▼▼▼
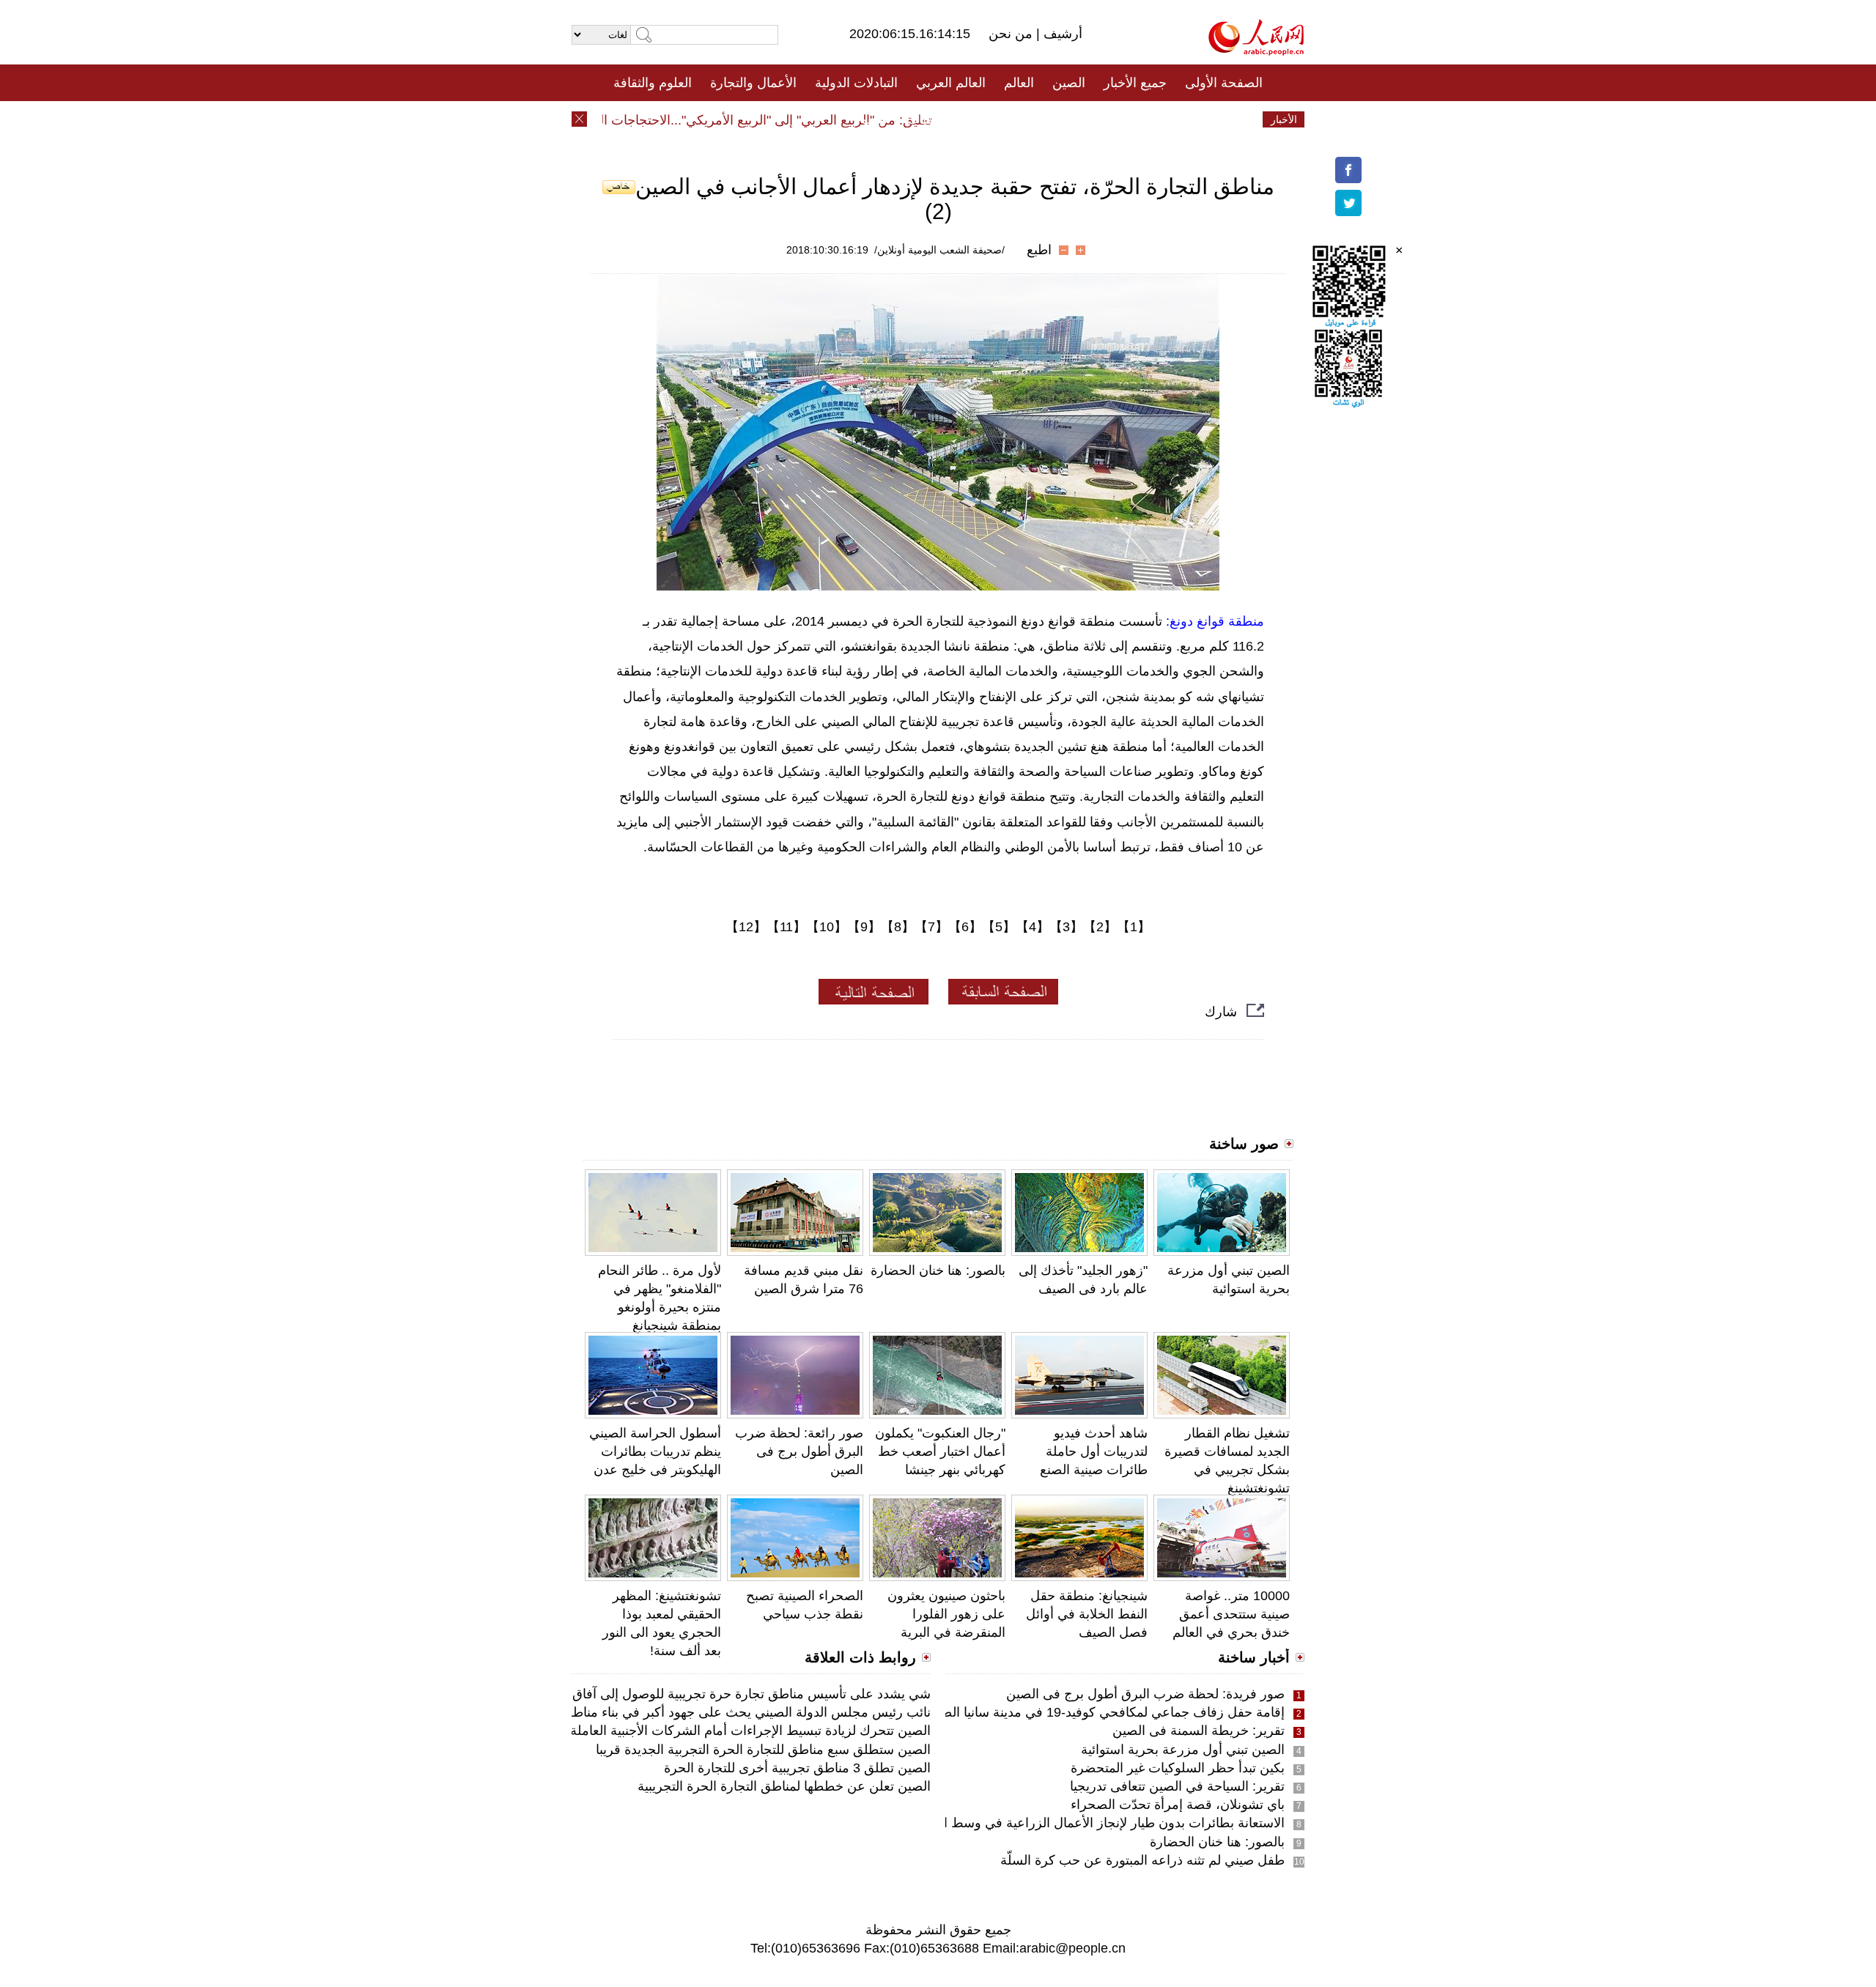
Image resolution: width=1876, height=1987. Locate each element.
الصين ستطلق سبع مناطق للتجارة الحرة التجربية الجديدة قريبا (763, 1749)
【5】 (999, 927)
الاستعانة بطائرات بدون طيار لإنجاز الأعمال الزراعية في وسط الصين (1100, 1823)
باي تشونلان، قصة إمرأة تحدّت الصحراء (1178, 1804)
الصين (1068, 82)
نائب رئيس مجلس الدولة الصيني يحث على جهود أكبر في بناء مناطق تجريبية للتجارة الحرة (688, 1712)
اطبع (1039, 250)
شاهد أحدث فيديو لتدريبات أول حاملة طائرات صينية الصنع (1094, 1451)
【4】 (1032, 927)
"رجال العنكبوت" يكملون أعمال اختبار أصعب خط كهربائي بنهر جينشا (940, 1451)
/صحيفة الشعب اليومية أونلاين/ (939, 250)
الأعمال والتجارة (753, 82)
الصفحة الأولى (1224, 82)
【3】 (1066, 927)
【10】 (826, 927)
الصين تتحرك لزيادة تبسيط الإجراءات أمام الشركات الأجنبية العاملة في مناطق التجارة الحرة (683, 1730)
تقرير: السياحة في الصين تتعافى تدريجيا (1177, 1786)
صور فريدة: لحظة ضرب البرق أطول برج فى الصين (1145, 1694)
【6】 (965, 927)
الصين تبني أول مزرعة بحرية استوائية (1183, 1749)
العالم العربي (951, 82)
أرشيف (1061, 33)
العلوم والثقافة (652, 82)
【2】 (1100, 927)
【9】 (864, 927)
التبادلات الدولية (856, 82)
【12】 (746, 927)
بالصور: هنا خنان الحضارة (938, 1270)
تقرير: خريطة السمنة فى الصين (1198, 1730)
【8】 (898, 927)
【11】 (786, 927)
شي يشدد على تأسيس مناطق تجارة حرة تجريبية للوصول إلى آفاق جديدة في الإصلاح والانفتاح (678, 1694)
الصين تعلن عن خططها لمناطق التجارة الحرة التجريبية (784, 1786)
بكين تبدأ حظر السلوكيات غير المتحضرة (1178, 1768)
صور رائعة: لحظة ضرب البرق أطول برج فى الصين (799, 1451)
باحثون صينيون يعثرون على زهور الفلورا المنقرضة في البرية (946, 1614)
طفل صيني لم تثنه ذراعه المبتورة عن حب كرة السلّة (1142, 1860)
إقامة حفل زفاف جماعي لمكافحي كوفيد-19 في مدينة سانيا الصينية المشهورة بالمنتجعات (1045, 1712)
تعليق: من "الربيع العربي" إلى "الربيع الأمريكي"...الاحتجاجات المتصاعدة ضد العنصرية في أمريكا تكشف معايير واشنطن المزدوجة (620, 120)
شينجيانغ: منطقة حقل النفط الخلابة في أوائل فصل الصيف (1087, 1614)
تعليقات (927, 119)
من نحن (1012, 33)
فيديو (874, 119)
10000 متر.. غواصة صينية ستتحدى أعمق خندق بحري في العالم (1231, 1614)
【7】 (931, 927)
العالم (1019, 82)
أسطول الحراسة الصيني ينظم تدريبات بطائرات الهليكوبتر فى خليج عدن (655, 1451)
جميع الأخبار (1135, 82)
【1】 (1134, 927)
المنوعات (990, 119)
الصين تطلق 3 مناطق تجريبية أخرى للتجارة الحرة (797, 1768)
▲▲▲
Write out exactly the lines that fall from the line with "الصين تتحرك لزيادة" to the line with "تعليقات (927, 119)" in the records above, keeping both ends.

الصين تتحرك لزيادة تبسيط الإجراءات أمام الشركات الأجنبية العاملة في مناطق التجارة الحرة (683, 1730)
تقرير: السياحة في الصين تتعافى تدريجيا (1177, 1786)
صور فريدة: لحظة ضرب البرق أطول برج فى الصين (1145, 1694)
【6】 (965, 927)
الصين تبني أول مزرعة بحرية استوائية (1183, 1749)
العالم العربي (951, 82)
أرشيف (1061, 33)
العلوم والثقافة (652, 82)
【2】 (1100, 927)
【9】 (864, 927)
التبادلات الدولية (856, 82)
【12】 (746, 927)
بالصور: هنا خنان الحضارة (938, 1270)
تقرير: خريطة السمنة فى الصين (1198, 1730)
【8】 (898, 927)
【11】 (786, 927)
شي يشدد على تأسيس مناطق تجارة حرة تجريبية للوصول إلى آفاق جديدة في الإصلاح والانفتاح (678, 1694)
الصين تعلن عن خططها لمناطق التجارة الحرة التجريبية (784, 1786)
بكين تبدأ حظر السلوكيات غير المتحضرة (1178, 1768)
صور رائعة: لحظة ضرب البرق أطول برج فى الصين (799, 1451)
باحثون صينيون يعثرون على زهور الفلورا المنقرضة في البرية (946, 1614)
طفل صيني لم تثنه ذراعه المبتورة عن حب كرة السلّة (1142, 1860)
إقامة حفل زفاف جماعي لمكافحي كوفيد-19 في مدينة سانيا الصينية المشهورة بالمنتجعات (1045, 1712)
تعليق: من "الربيع العربي" إلى "الربيع الأمريكي"...الاحتجاجات المتصاعدة ضد العنصرية في أمريكا تكشف معايير واشنطن المزدوجة (620, 120)
شينجيانغ: منطقة حقل النفط الخلابة في أوائل فصل الصيف (1087, 1614)
تعليقات (927, 119)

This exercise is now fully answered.